There's a reference to "One (1) letter from Guy Playfair to Anita Gregory dated 8 May 1980 asking her to ‘make it clear […] that my intention to write a book arose only after the lack of interest in my report shown by the SPR’".

You can run a search on Anita Gregory to find her material in the archive.

By the way, in light of all the references to Tony Cornell ("A.D. Cornell") in the Cambridge listings, I want to provide an update to some comments I made in a previous thread about his unpublished Enfield material. I contacted the publisher of his book, Investigating The Paranormal, and they told me that Cornell's family wanted to republish the book in England, which Helix Press couldn't do, so they released the book back to the family. I then contacted another publisher about the possibility of publishing a new edition of Cornell's book that would include his unpublished Enfield material that he initially wanted to include in the book. I haven't heard back from that other publisher.

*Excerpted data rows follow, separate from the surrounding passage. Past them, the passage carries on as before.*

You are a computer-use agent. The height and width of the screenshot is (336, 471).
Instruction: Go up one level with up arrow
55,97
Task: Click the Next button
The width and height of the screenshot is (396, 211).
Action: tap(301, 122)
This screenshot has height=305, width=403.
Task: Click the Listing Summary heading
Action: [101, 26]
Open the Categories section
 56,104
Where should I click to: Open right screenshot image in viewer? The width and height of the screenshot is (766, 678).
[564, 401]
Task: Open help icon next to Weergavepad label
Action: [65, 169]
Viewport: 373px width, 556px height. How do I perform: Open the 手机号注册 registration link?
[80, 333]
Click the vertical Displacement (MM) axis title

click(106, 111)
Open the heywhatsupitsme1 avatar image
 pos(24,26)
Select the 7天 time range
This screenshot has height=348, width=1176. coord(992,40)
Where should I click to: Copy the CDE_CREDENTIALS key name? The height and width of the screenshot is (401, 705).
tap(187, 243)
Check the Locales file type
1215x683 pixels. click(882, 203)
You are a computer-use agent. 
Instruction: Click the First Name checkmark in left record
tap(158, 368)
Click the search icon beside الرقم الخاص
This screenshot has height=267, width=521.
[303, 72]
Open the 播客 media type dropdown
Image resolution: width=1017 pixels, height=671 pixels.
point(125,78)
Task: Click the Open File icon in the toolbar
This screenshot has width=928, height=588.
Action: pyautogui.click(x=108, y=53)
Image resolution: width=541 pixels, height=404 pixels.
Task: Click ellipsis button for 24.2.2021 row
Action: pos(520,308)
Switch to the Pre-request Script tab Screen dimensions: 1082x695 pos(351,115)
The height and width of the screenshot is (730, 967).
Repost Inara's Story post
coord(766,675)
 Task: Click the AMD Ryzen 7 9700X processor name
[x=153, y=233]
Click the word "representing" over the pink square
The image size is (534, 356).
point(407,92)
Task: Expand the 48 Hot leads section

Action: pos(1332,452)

  1. Thanks for this, Jason.

    I agree with you about Grosse and Playfair’s approach to Anita Gregory, as it often smacks of suppression. Recently re-reading Robert McLuhan’s excellent book 'Randi's Prize' ( though, I realized how much his concept of “rational gravity” applies to skeptics like Gregory, Wiseman and Joe Nickell. In fact, the concept reinforced my belief that the Gregory's notebook incident really did happen.

    As for Cornell's book, it is in my opinion a model of good sense and proportion; it embodies all the qualities that an investigator should have. Although not a proponent of paranormal phenomena in the same way that say, Grosse was, Cornell clearly came to the conclusion that it would be idle to deny that genuine paranormal phenomena happens. It’s a shame that Helix Press couldn’t republish Cornell’s book, since it’s one of the best books on the paranormal I’ve ever read. Sadly, it seems that a lot of publishers only really care about profits nowadays, and so it’s left to small and specialist publishers to see the value in publishing a book like Cornell’s.